> [WHAT THE TASK REQUIRES]: Put everything from the line containing "You are a GUI" down to the line containing "(x=408, y=346)" into a Markdown table with the columns No. and Text, where No. is the row number and Text holds the line. Skip any blank lines.

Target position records
▬▬▬▬▬▬▬▬▬▬

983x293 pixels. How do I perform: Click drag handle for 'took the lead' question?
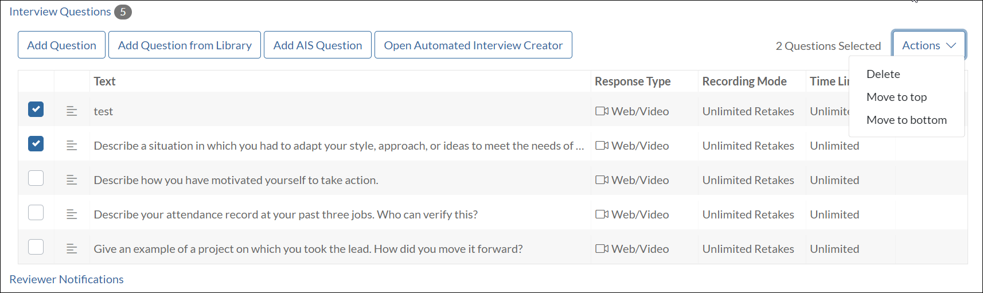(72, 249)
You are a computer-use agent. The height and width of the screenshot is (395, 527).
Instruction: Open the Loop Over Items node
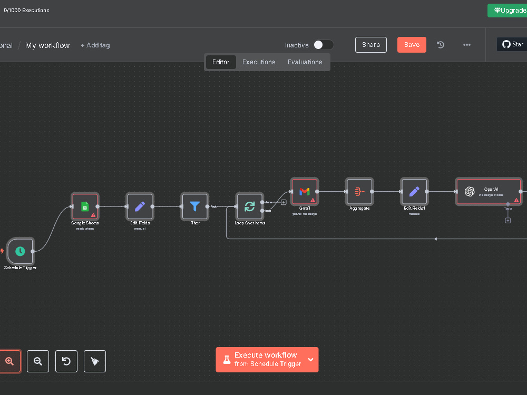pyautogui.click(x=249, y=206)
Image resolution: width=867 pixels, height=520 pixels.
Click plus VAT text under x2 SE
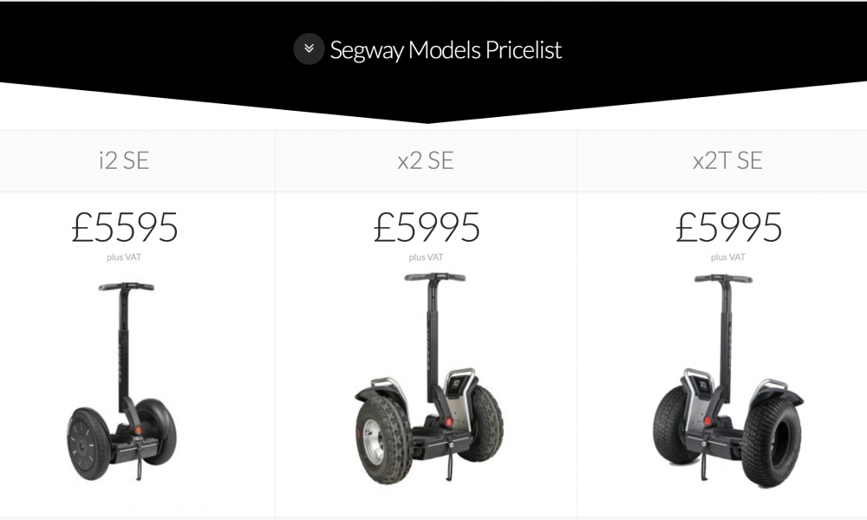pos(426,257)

▬▬▬▬▬▬▬▬▬▬

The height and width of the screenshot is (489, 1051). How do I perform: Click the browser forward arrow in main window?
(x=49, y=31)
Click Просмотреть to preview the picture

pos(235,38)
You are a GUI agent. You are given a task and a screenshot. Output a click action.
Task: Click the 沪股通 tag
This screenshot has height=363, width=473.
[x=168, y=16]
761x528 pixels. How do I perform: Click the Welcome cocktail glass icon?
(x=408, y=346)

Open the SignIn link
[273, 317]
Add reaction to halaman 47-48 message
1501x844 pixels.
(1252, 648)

▬▬▬▬▬▬▬▬▬▬

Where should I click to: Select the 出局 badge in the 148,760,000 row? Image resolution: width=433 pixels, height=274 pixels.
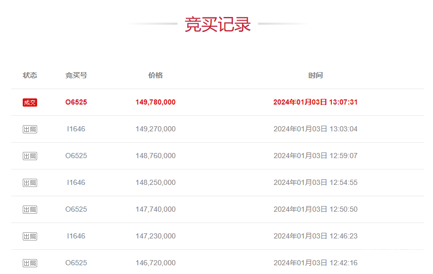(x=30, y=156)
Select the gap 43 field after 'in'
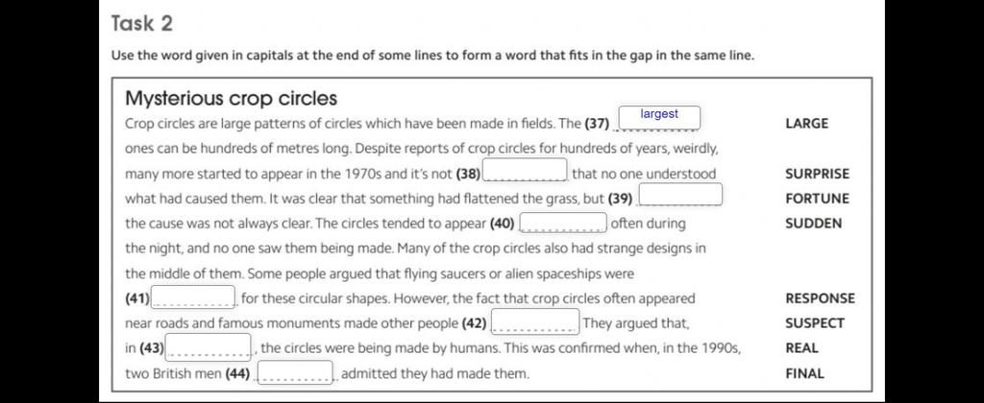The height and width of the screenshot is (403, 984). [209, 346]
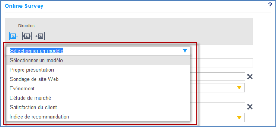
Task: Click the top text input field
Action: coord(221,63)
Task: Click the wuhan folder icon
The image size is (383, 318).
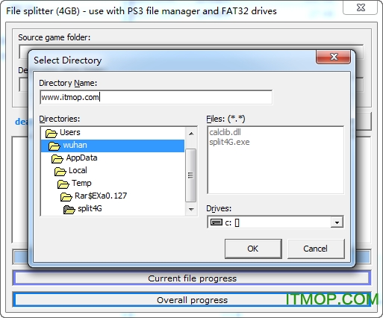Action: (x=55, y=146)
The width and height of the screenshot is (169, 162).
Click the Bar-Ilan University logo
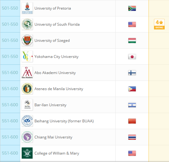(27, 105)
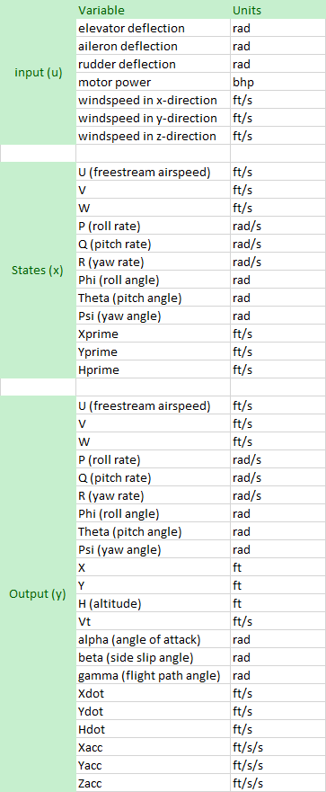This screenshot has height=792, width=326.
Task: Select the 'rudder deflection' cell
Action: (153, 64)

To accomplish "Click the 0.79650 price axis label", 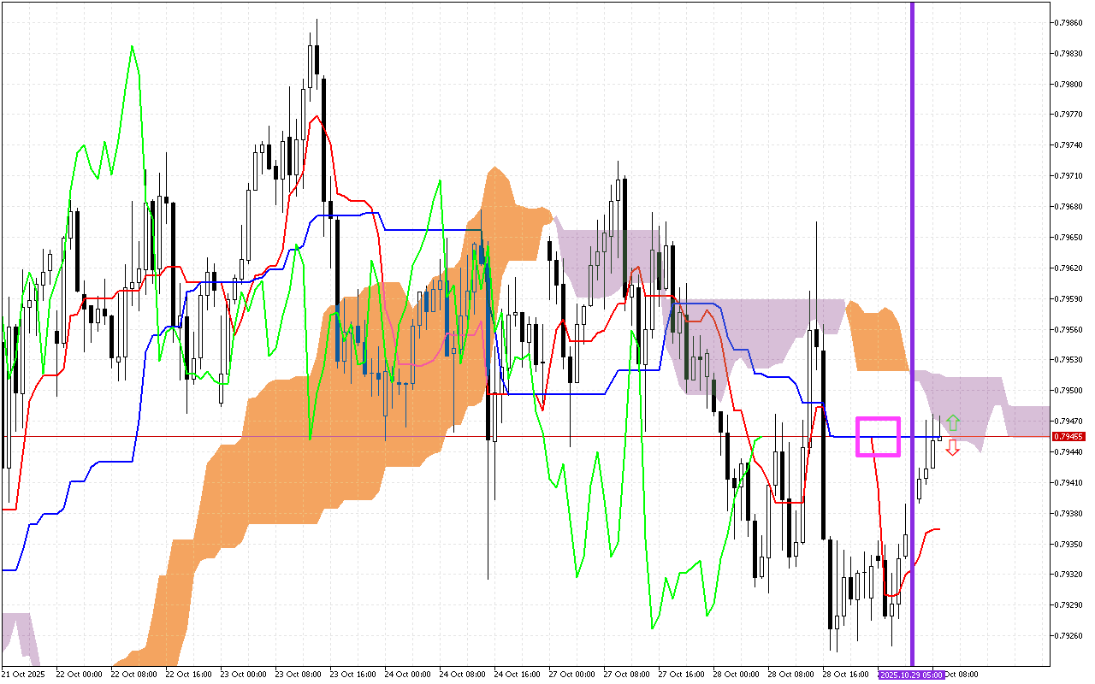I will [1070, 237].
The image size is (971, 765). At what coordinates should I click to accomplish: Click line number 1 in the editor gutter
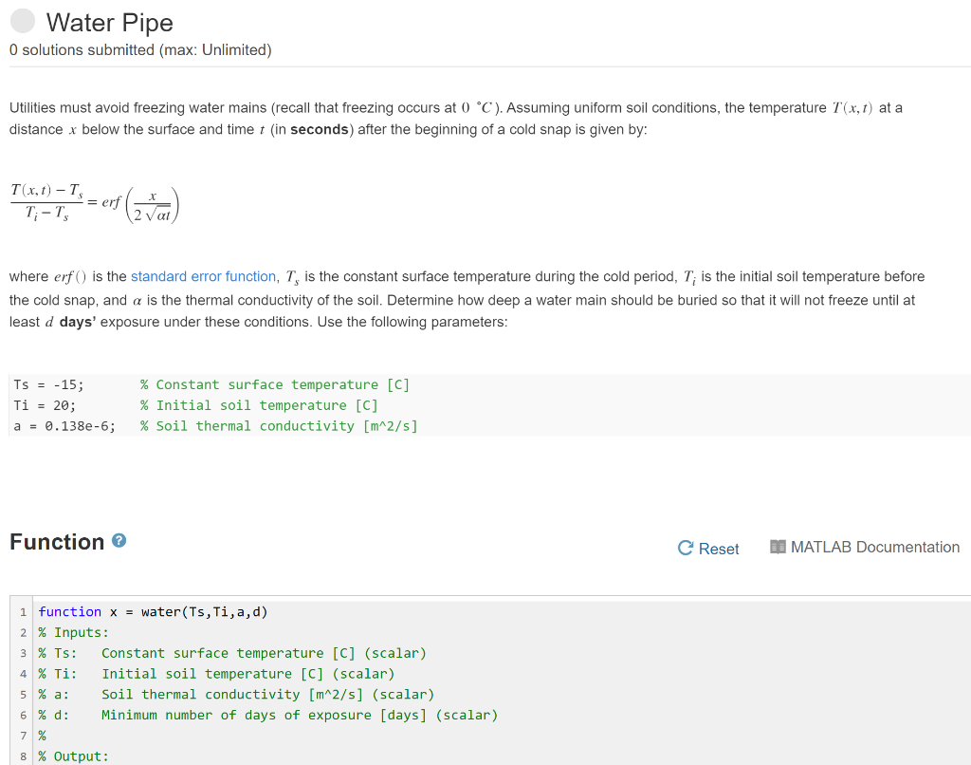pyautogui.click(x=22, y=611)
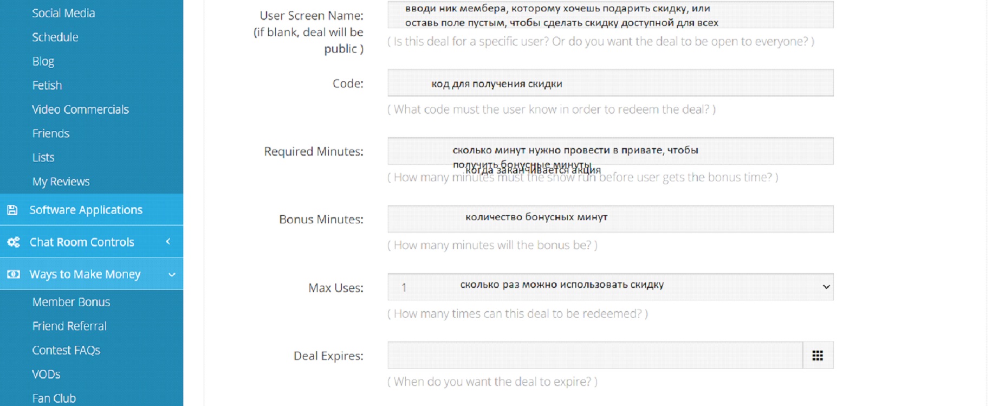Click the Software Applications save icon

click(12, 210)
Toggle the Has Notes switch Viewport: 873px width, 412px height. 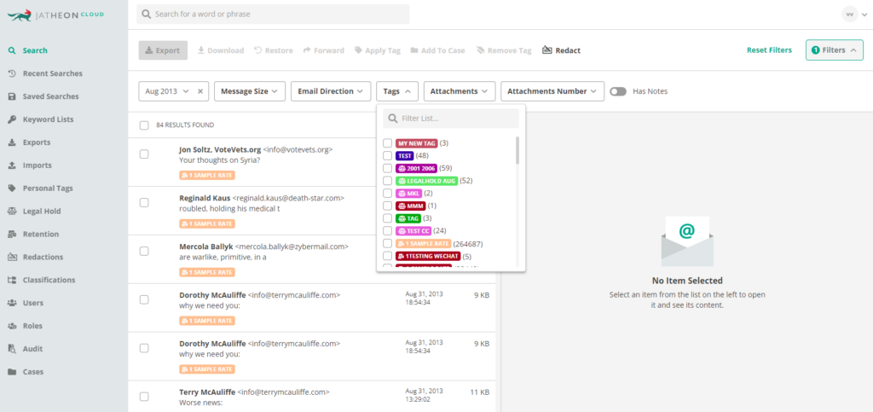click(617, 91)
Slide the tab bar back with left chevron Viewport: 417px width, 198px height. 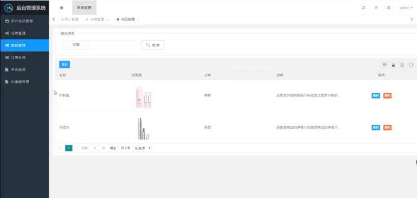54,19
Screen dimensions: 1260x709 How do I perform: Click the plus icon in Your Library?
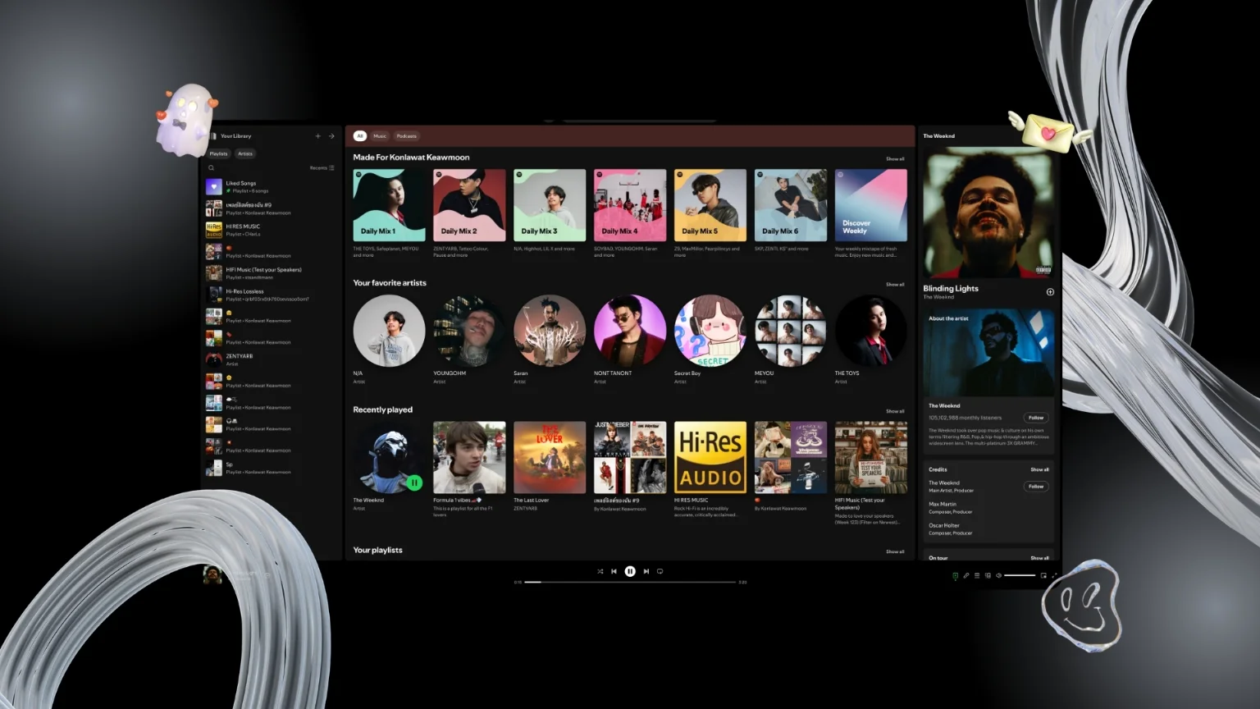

▬▬▬▬▬▬▬▬▬▬

> [SOLVED EXERCISE]:
| No. | Text |
|---|---|
| 1 | You are a GUI agent. You are given a task and a screenshot. Output a click action. |
| 2 | Task: Click the 沪股通 tag |
| 3 | This screenshot has height=363, width=473. |
| 4 | [x=168, y=16] |
| 5 | 761x528 pixels. How do I perform: Click the Welcome cocktail glass icon? |
| 6 | (x=408, y=346) |